Wednesday, October 13, 2010

Memory Lapse?

A memory. Isn’t it something that is compounded by various senses? You have your five senses of course; sight, taste, smell, touch, sound. A memory by definition is “the mental faculty of retaining and recalling past experience. The ability of the mind to store and recall past sensations, thoughts, knowledge, etc.”

Should these past sensations, as memory is defined, be in fact what shapes our memories, don’t we all experience sensations differently? How then is my memory the same as yours?

With this in mind, we as a community base much of our daily actions upon our memories, don’t we? I mean, we reflect on what happened, of course I mean “what happened” based upon our memories. However if our senses are what primarily define our memories, how then do we know if my memory is “more” correct than your memory. I see things you may have overlooked, I taste flavors that you may have not tasted, I smell the ocean in the air, when you may have smelled the leaves blowing with the wind, I touch and feel the grains of a board and remember that sensation alone, and finally I hear the child’s voice, while you may have heard the mother’s discerning reply. How then do we collectively remember the same memories? We can’t and we don’t. We “hang” onto what stood out the most, and then form our memory around those relations we made.

I come upon this thought while recounting some family photos. I recently made a trip home to Rhode Island to visit family. We thumbed through s hodgepodge of photos, some of which I could remember and some of which I was too young to. Those that I do remember are based upon senses. I’d like to deviate for just a moment from this topic of senses as they relate to the building of our memories and move to photos. Pictures, photography, are a funny thing. I’m sure you’ve taken a look at some photo your parent or friend has hanging around and you think you remember that moment when it was taken, but do you, or do you just rehearse those colors, hues, and called out points in the picture and then memorize them so much that you say to yourself, “I remember that?” Is this picture just a tangible thing, or is it really a representation of a memory you have? Certainly seeing this picture that you couldn’t have remembered without it, suddenly stirs your memory and makes you “see” and recount the memory differently. Suddenly the memory you had of that time erases and is replaced with this picture. Is that fair? Have all that you held on to in your mind, the senses, vanished and been replaced with those specifics in the picture? It’s just like reading a book. You paint the picture of the activities being had in the book through the help of the author’s prose, but after you’ve constructed this entire world in your mind and then go see the movie….aha! Your initial memory is erased and replaced with what is being shown to you. Is that fair?

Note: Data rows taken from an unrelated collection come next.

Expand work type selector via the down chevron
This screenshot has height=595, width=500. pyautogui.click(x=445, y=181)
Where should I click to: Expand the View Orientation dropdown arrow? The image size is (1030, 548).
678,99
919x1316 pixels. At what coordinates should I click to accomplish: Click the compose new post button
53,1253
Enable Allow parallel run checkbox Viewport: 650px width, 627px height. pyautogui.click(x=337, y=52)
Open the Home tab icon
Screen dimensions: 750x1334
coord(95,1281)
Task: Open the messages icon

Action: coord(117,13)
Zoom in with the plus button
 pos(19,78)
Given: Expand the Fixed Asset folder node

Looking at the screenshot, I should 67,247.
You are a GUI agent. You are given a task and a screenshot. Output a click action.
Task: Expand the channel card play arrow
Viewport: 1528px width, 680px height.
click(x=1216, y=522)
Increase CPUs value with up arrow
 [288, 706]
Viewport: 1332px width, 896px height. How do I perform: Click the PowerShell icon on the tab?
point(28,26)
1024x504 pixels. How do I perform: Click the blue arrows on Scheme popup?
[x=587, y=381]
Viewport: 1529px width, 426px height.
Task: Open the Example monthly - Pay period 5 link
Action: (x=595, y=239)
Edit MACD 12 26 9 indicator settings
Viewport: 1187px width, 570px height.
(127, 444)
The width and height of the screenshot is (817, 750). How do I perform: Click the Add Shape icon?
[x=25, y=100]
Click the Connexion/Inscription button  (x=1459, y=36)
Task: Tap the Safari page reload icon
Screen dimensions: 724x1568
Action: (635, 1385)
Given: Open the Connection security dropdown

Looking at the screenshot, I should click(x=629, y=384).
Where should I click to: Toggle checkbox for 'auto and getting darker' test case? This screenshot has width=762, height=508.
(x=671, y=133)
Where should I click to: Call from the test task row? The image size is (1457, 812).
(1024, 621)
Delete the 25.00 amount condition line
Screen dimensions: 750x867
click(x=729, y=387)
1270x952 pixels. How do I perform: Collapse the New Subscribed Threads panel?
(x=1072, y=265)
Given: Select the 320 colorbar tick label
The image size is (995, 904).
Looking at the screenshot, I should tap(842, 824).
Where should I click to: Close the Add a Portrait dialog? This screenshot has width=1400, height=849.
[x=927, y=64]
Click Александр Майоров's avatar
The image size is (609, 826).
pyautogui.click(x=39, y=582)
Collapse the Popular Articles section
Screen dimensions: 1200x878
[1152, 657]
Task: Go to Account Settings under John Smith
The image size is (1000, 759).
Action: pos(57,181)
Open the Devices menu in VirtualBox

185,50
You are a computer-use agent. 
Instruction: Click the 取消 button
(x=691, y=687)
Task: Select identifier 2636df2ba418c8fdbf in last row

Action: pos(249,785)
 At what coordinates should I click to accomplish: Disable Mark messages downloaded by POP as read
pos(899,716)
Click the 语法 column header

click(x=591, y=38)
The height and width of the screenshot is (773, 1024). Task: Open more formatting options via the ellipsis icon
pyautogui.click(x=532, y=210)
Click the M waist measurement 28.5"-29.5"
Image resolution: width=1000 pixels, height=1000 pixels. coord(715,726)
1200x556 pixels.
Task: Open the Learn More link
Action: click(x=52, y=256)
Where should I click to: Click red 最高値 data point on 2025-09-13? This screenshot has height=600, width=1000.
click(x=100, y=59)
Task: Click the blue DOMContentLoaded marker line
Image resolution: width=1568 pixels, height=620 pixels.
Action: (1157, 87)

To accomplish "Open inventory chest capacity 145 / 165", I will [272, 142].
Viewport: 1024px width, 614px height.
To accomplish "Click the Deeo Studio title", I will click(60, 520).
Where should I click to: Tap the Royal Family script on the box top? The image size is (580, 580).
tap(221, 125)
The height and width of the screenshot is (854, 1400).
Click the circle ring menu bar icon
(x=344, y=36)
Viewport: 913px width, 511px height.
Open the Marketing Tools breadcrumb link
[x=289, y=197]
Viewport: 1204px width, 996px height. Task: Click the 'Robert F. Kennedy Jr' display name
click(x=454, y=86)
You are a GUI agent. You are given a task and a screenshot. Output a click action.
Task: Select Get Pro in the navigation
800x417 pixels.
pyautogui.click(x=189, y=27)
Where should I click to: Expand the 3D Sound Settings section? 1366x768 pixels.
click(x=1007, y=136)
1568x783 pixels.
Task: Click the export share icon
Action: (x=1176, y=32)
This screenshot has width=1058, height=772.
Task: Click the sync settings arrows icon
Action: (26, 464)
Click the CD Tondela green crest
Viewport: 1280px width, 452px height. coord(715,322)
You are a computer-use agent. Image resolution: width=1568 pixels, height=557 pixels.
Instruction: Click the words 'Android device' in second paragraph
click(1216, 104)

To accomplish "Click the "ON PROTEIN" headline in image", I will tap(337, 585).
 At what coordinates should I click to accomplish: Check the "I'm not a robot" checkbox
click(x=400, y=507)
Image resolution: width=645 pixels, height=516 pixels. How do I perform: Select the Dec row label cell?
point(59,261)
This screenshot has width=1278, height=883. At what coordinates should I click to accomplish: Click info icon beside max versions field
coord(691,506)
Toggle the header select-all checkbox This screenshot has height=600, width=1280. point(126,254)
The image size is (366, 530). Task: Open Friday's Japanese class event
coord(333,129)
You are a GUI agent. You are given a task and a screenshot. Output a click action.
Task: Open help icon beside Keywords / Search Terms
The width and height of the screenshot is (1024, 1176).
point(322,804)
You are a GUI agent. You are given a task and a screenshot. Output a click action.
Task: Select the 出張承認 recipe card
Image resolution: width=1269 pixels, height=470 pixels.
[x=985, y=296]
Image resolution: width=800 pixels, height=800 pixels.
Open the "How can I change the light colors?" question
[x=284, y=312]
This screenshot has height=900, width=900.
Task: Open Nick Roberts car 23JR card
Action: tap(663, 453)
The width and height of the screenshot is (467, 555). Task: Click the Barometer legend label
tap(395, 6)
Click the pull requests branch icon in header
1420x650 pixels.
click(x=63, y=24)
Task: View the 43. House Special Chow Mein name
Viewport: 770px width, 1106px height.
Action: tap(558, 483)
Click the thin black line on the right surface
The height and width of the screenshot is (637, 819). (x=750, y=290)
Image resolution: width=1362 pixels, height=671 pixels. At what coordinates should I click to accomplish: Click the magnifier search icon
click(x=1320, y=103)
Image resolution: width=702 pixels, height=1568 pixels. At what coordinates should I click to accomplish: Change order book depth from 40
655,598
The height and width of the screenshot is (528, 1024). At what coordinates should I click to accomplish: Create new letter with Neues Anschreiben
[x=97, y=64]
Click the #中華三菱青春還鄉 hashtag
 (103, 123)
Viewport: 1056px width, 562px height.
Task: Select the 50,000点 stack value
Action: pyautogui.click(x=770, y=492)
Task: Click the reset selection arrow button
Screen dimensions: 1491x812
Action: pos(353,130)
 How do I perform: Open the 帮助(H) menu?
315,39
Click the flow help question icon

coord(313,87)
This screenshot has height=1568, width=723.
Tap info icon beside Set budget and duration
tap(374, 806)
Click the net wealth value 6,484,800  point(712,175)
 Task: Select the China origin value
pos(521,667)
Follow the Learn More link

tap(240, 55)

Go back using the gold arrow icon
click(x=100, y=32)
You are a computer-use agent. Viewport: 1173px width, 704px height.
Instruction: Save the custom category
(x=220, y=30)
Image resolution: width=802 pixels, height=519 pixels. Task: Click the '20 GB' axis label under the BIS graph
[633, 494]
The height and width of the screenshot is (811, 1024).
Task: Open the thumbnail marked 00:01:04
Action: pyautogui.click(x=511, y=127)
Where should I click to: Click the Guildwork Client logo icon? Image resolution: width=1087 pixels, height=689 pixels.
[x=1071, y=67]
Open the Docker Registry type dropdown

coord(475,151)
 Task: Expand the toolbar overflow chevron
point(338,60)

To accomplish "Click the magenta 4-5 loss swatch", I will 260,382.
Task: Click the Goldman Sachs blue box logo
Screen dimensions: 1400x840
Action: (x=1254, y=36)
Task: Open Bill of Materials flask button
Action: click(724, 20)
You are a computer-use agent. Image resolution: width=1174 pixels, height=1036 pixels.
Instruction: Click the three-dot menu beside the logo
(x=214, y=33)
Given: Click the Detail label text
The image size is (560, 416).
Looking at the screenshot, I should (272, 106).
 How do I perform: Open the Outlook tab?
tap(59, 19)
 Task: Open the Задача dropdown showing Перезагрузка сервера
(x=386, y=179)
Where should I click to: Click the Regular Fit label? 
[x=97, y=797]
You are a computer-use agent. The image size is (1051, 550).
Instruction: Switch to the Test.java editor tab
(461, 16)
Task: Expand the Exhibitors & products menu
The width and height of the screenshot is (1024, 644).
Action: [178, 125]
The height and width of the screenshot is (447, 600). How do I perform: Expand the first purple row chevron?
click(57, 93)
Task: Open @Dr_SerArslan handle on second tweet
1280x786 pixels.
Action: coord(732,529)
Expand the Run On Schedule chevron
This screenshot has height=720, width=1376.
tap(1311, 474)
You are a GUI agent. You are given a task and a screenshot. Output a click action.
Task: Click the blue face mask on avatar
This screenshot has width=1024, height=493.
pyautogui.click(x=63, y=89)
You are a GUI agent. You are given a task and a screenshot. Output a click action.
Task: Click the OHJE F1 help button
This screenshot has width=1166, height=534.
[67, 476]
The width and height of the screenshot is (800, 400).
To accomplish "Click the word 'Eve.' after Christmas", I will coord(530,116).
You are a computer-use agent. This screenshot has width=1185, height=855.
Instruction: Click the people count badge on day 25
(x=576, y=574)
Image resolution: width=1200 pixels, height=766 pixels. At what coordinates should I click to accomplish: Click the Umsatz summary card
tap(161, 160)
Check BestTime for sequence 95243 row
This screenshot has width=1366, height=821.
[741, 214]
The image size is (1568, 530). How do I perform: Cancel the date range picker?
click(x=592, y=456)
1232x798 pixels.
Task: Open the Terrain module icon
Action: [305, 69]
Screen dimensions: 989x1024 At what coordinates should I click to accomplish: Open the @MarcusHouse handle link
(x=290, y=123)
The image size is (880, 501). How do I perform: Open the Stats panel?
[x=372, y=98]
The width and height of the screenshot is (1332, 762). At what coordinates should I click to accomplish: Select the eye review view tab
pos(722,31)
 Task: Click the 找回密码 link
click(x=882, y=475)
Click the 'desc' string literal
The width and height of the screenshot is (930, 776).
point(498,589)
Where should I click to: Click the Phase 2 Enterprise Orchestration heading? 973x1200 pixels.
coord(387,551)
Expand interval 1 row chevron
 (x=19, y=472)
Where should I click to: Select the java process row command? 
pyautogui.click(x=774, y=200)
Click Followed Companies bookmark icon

I swear I sat down to write this based upon the observation I had that I was beginning to lapse into a decision based upon a memory I have. Furthermore, this memory I have that seems to be haunting my everyday, is one that may not be what actually happened. I mean, to put it quite simply – maybe it was hailing golf balls that day, but I remember only the fire we had and the wine we drank. It’s that kind of thing. But on the same token, we all remember facts the same way – they are facts after all, and they can’t be remembered in one way on another but in the same way. Perhaps it’s the way we recall these facts – I remember (there it is) how I learned how to divide: Math class, on an over-head projector. But I still know the facts of how to divide any equation. Could this be the same for other memories that aren’t as matter of FACT? I don’t believe that is the case. How then can we separate our sense from memories and derive at pure facts? How then do we know to turn our memories into facts or senses/feelings?

This memory that’s “haunting” my day to day… well, I guess we can move so far away from what happened, and begin to formulate our memories on the most poignant points of that occasion. What if there were serious things we aren’t recounting, serious points that occurred that we totally overlooked, or more importantly didn’t file into what is now our memory? I’m beginning to think that this memory I have, of well let’s just say “rainbows and butterflies” was totally just a huge hailstorm? What then, do I search in haste for a photo of that memory so I can start to see the stormy sky that the photo captured?

I derive at this final point – our memories CAPTURE specific senses, just as a picture can only possibly capture only that which fits within the camera’s lens. But what then happens to all that surround that lens, that amount of room your memory captures? What happens to those variables? They disappear into the past and are totally and completely forgotten…. Or are they? Perhaps those variables are captured in the memory of the person sitting right next to you?!